(Exercise): Each line of the records that holds the word "computer" should be copied out.

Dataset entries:
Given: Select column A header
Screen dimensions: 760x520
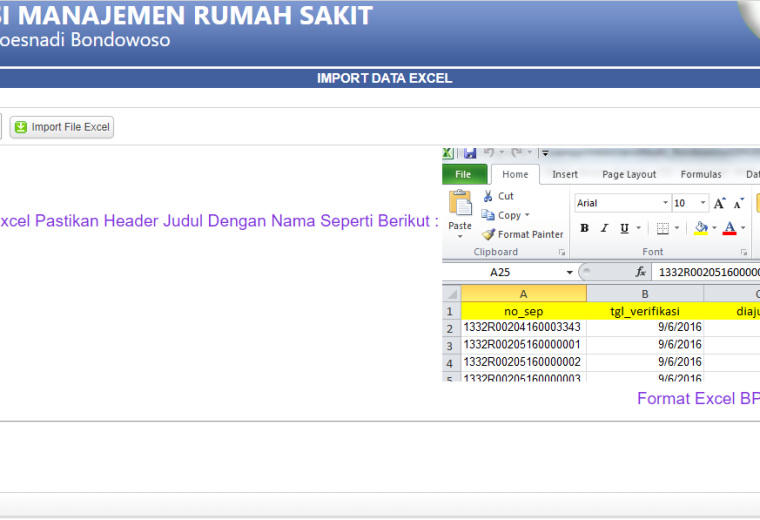Looking at the screenshot, I should 523,294.
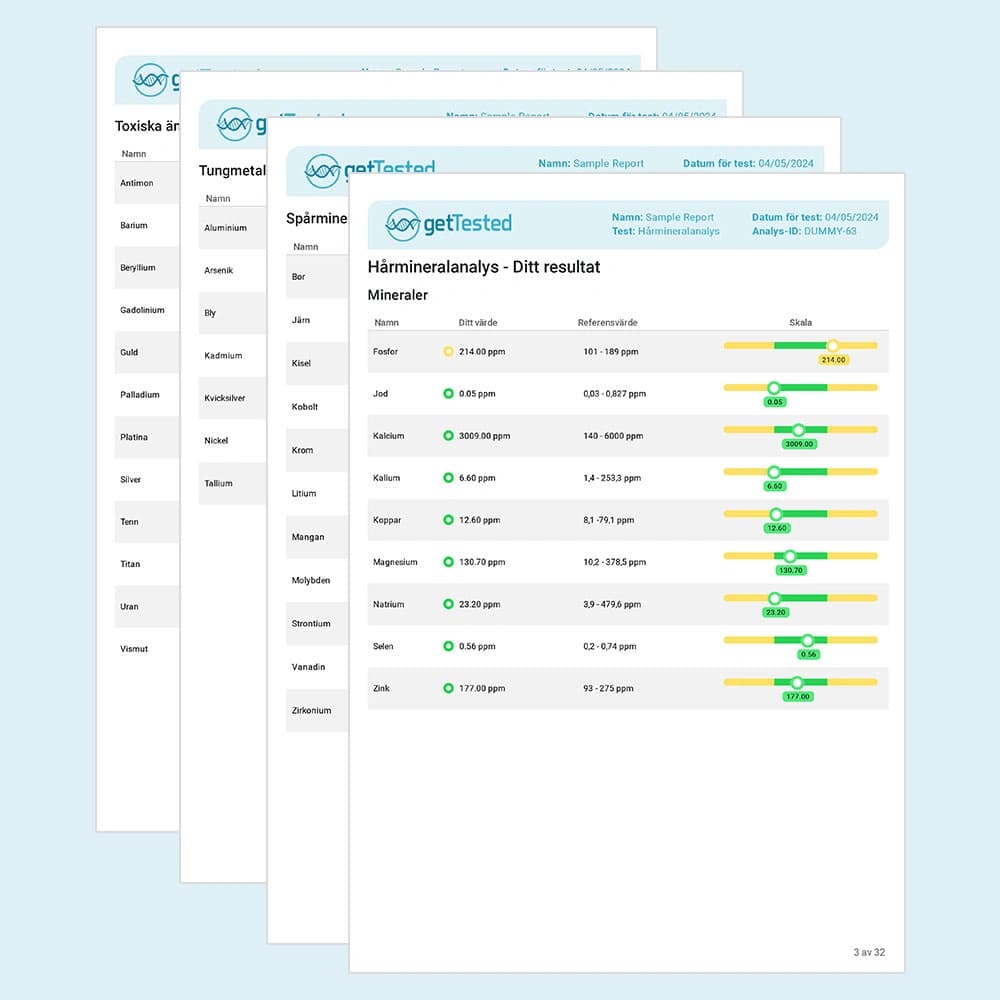
Task: Click the Skala column header
Action: click(800, 323)
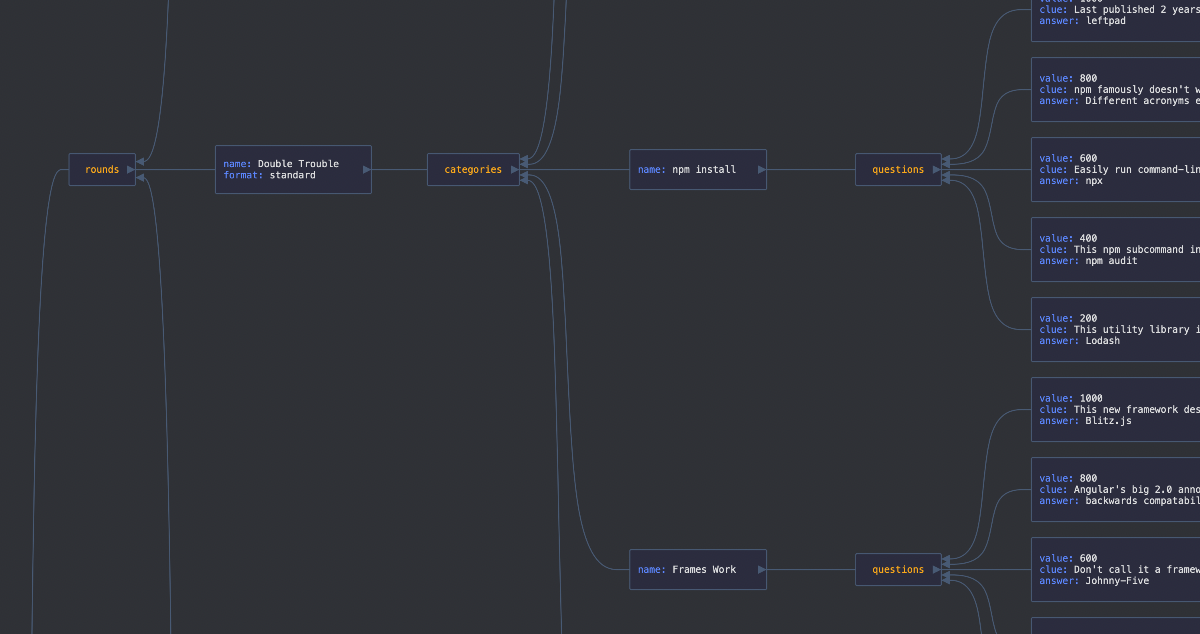Select the rounds node
Image resolution: width=1200 pixels, height=634 pixels.
pyautogui.click(x=100, y=169)
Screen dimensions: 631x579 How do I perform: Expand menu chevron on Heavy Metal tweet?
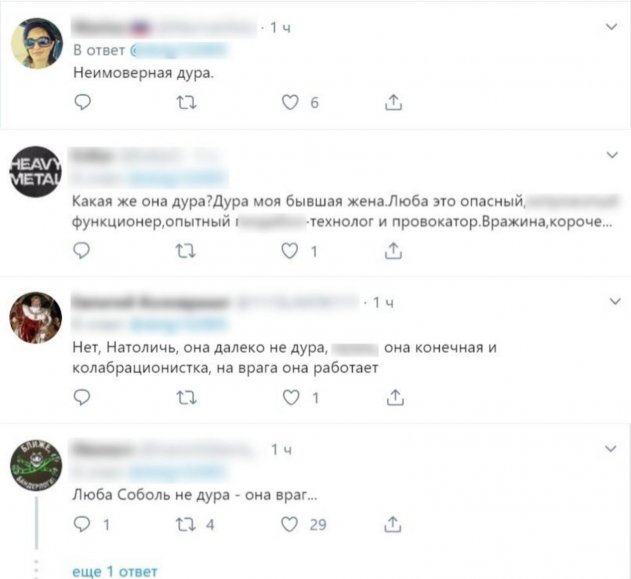click(612, 155)
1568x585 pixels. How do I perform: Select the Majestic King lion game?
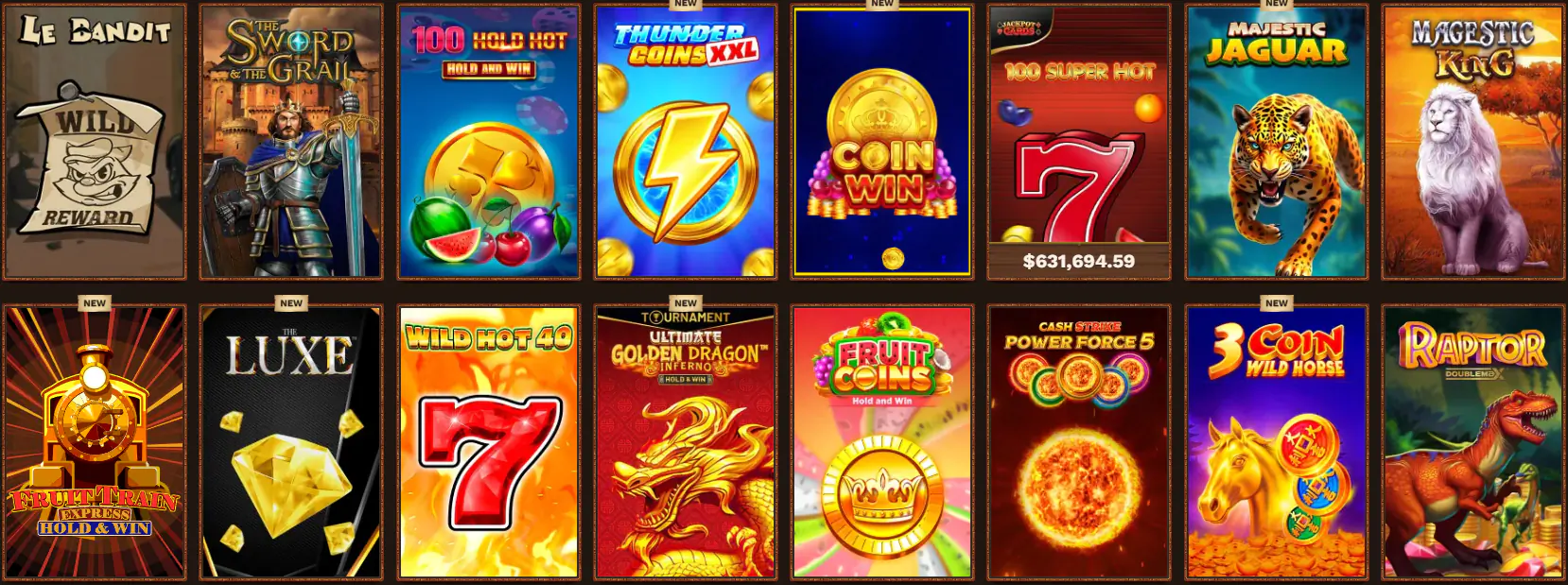click(1473, 142)
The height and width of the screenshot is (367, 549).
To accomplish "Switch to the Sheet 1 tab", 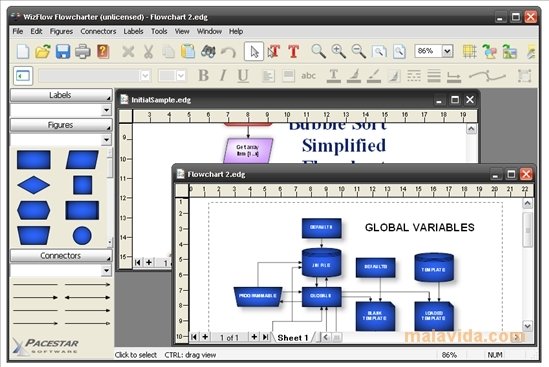I will (x=293, y=338).
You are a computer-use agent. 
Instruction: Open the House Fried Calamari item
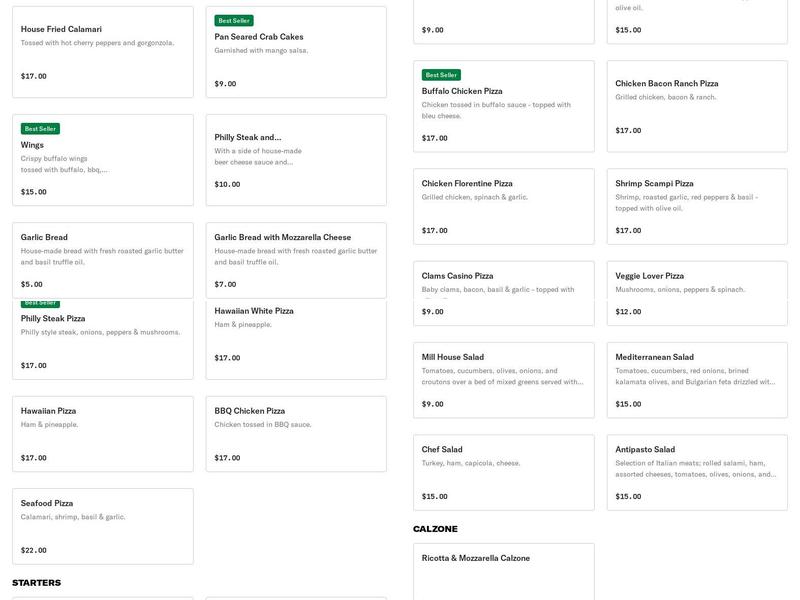[x=102, y=52]
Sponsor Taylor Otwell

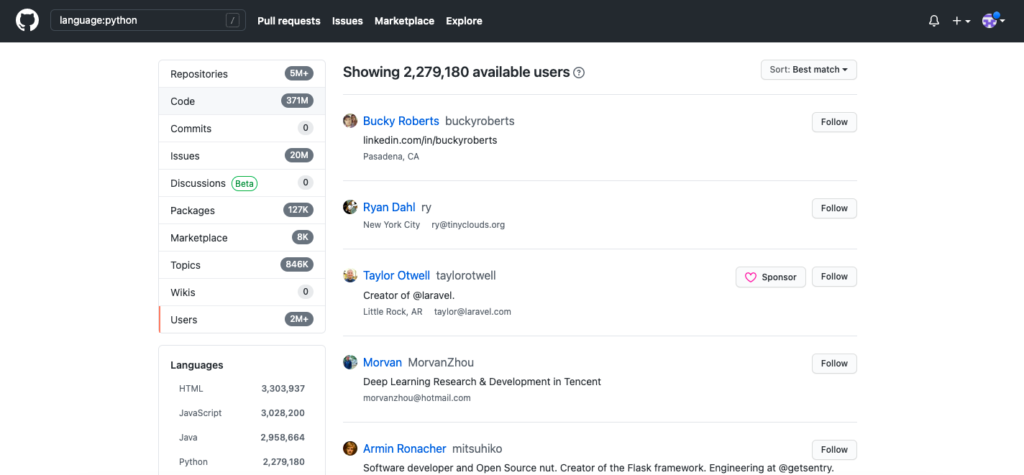pos(771,277)
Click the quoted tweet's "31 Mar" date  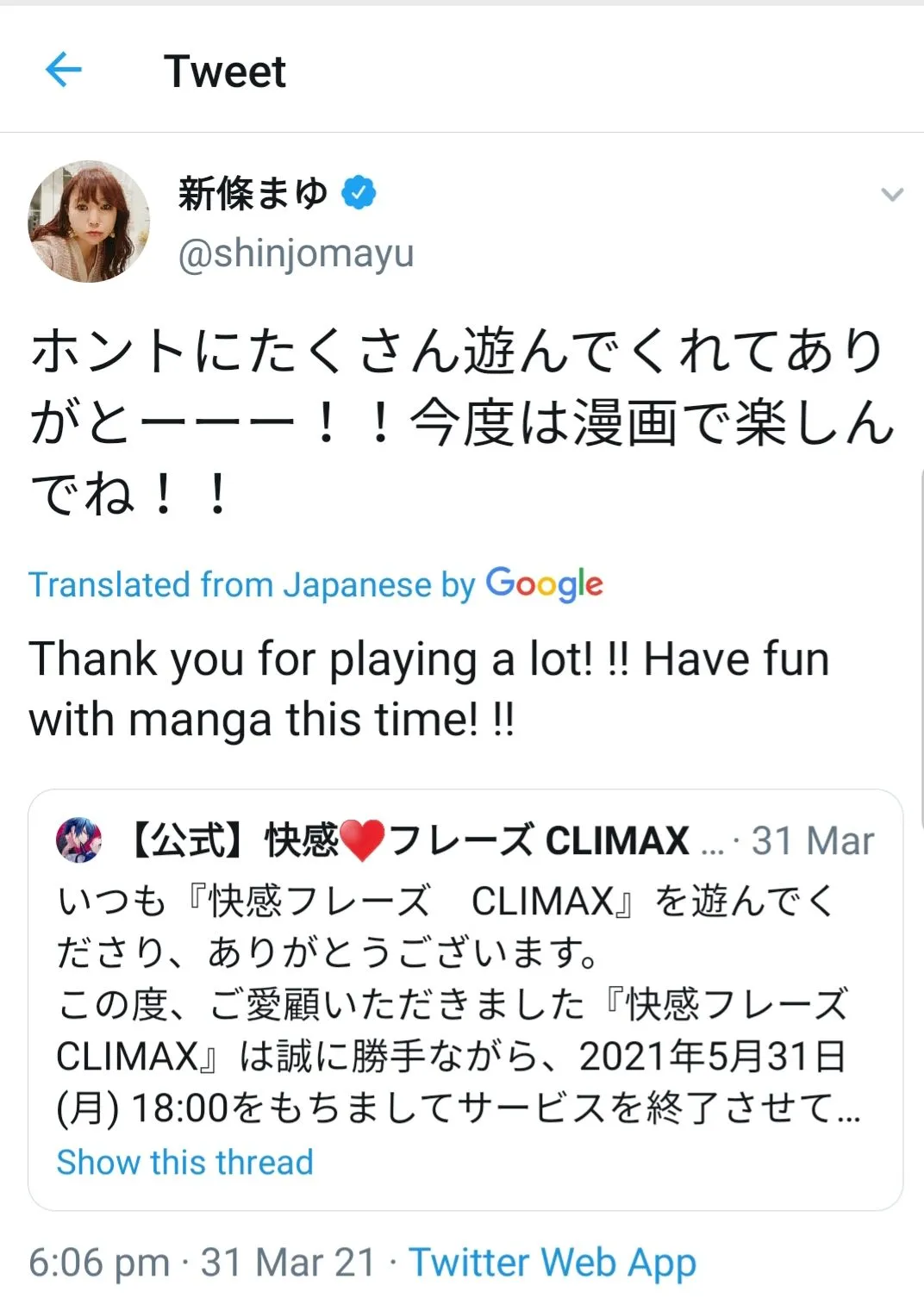coord(812,840)
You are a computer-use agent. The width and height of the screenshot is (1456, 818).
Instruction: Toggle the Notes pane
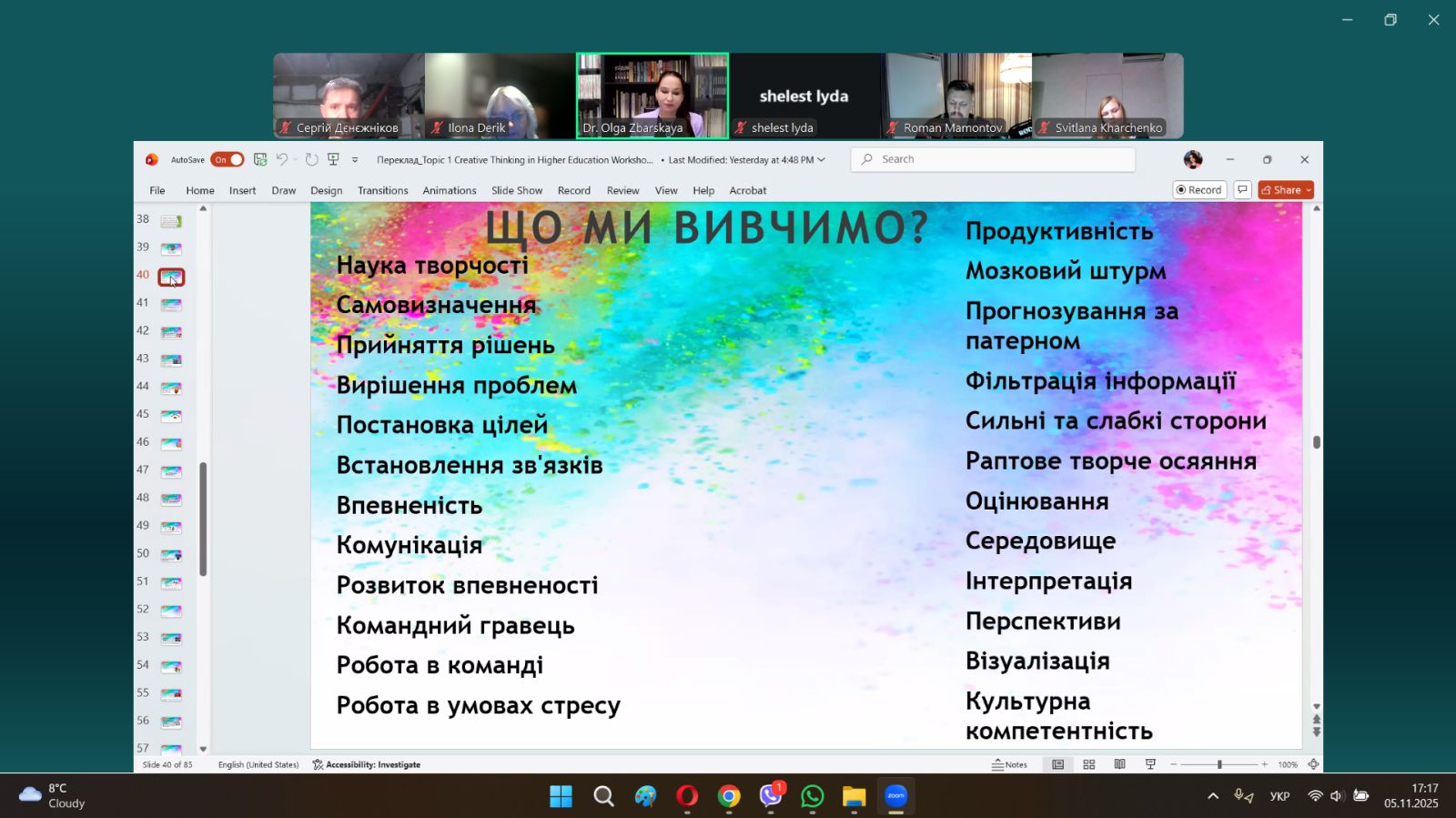1009,765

(Response area):
You are a computer-use agent. 
You are a computer-use agent. The width and height of the screenshot is (1456, 818).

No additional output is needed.